En mi caso deje de tomar medicación cuando quedé embarazada de mi primer hijo, a los 24 años, porque si bien estaba curada, los avances no eran los de ahora y los especialistas no estaban seguros de que estaba curada al 100%, pero cuando evaluaron el tema por el niño en camino, se decidió interrumpir. Por suerte salió todo perfecto. 

Si bien nunca me impidió hacer una vida igual a la de mis amigas y desarrollarme, cuando comencé a desandar la historia tomé real dimensión de lo sucedido: el tamiz de amor de mis padres había acolchonado el impacto, pero me marcó. Soy una agradecida de haber vivido esto, porque al tener acceso a la medicación fue un proceso positivo finalmente en mí, pero conozco casos de personas en zonas rurales sin tratamientos a tiempo y hasta podes tener secuelas graves como perder dedos y otros problemas físicos. 

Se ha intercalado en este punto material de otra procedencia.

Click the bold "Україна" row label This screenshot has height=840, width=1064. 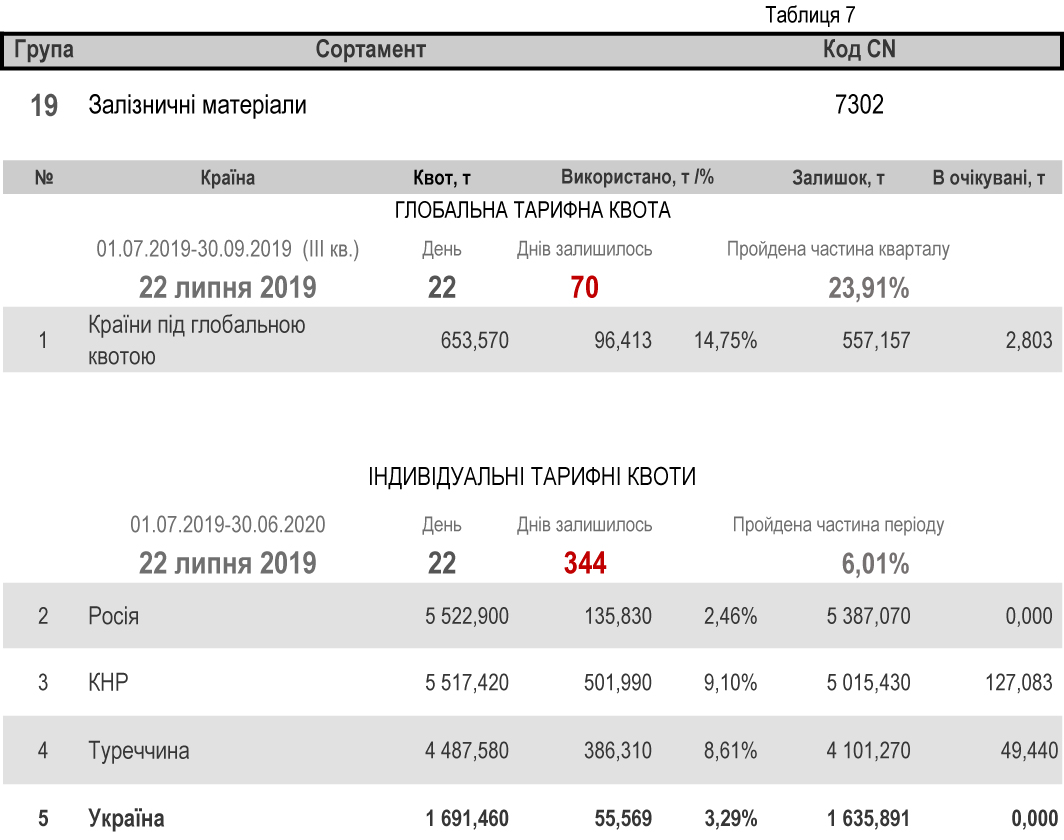point(126,819)
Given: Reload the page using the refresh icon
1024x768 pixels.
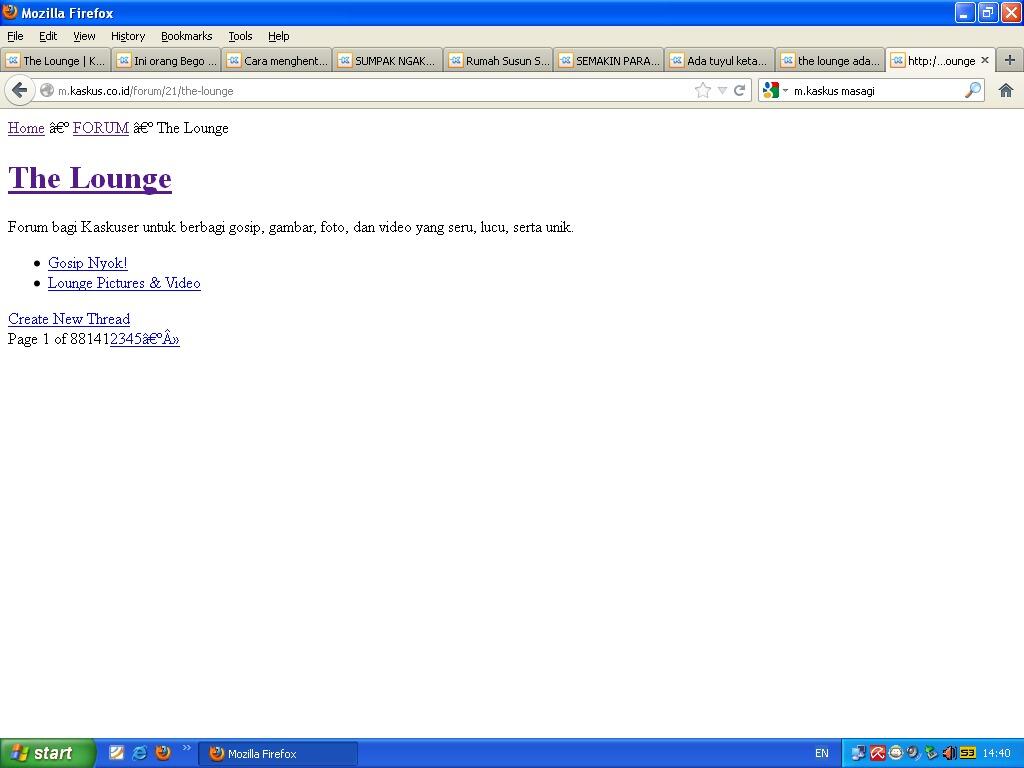Looking at the screenshot, I should [x=740, y=90].
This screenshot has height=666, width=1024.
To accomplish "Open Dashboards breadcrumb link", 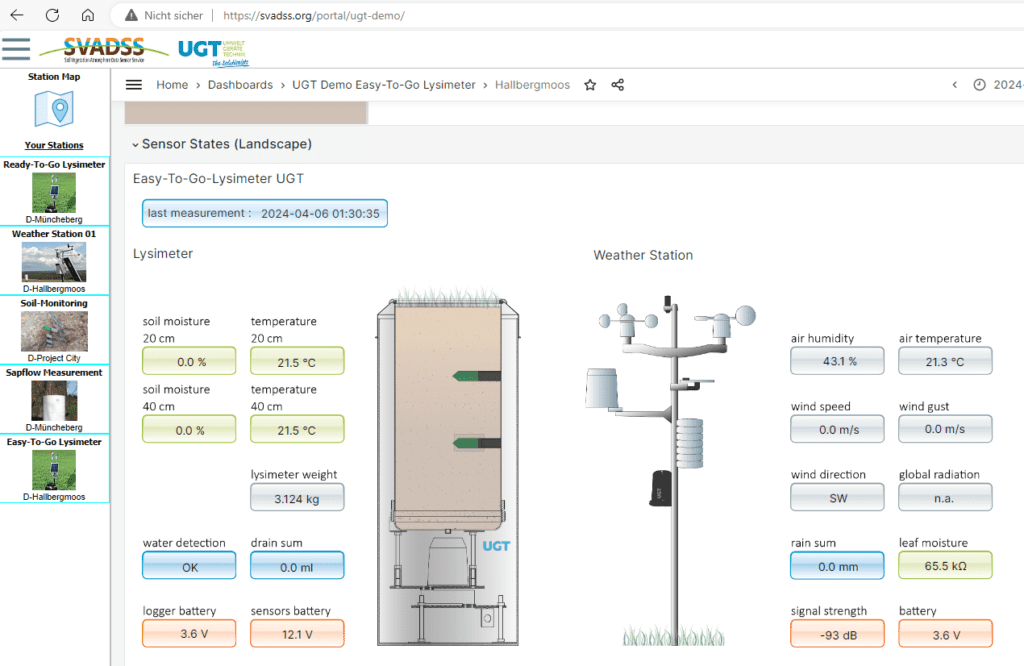I will pos(240,85).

“Aquí hubo cinco leprosarios, recorrí el Baldomero Sommerel, que hoy es el referente nacional en el tema, aunque ya no hay nadie obligado a permanecer allí, porque es una enfermedad que se trata y se cura si se detecta a tiempo”.

Ocho páginas

Mirar de frente lo que había pasado, a partir de unas páginas autobiográficas que me dieron como consigna en una diplomatura de escritura creativa que cursé me hizo tanto bien que ese disparador se transformó en un libro. Las casualidades siguieron apareciendo y casi sin querer llegué a una editorial que entendió que esta producción unía mi necesidad de entender, mi vocación de escribir y la profesión de periodista. El trabajo inició con aquellas ocho páginas, pero a partir de lo que recorrí supe que ese relato sería algo útil para los demás también. 

La escritura de cada página fue una operación de encontrar también primero las frentes porque fue durísimo, nadie me quería hablar de eso y por eso cada vez tomaba más ímpetu el libro, que mutó de las ganas de contar historias a las ganas a la necesidad de contar silencios. Se trata, en definitiva, de cómo lo no dicho nos atraviesa, de paso fue en búsqueda de otros innombrables y a medida que avanzaba me daba cuenta de que todo lo que va calando y marcando por no poder ser mencionado. 

Cuando sumo todo esto que cuento, me doy cuenta que la verdadera enferma era la palabra. El amor de mis padres quisieron que el estigma alrededor de la palabra no me tocara. Pero con el libro, con cada frase, la enfermedad es alcanzada por la información, el alivio, la fuerza y el poder sanador de lo que se mira de frente.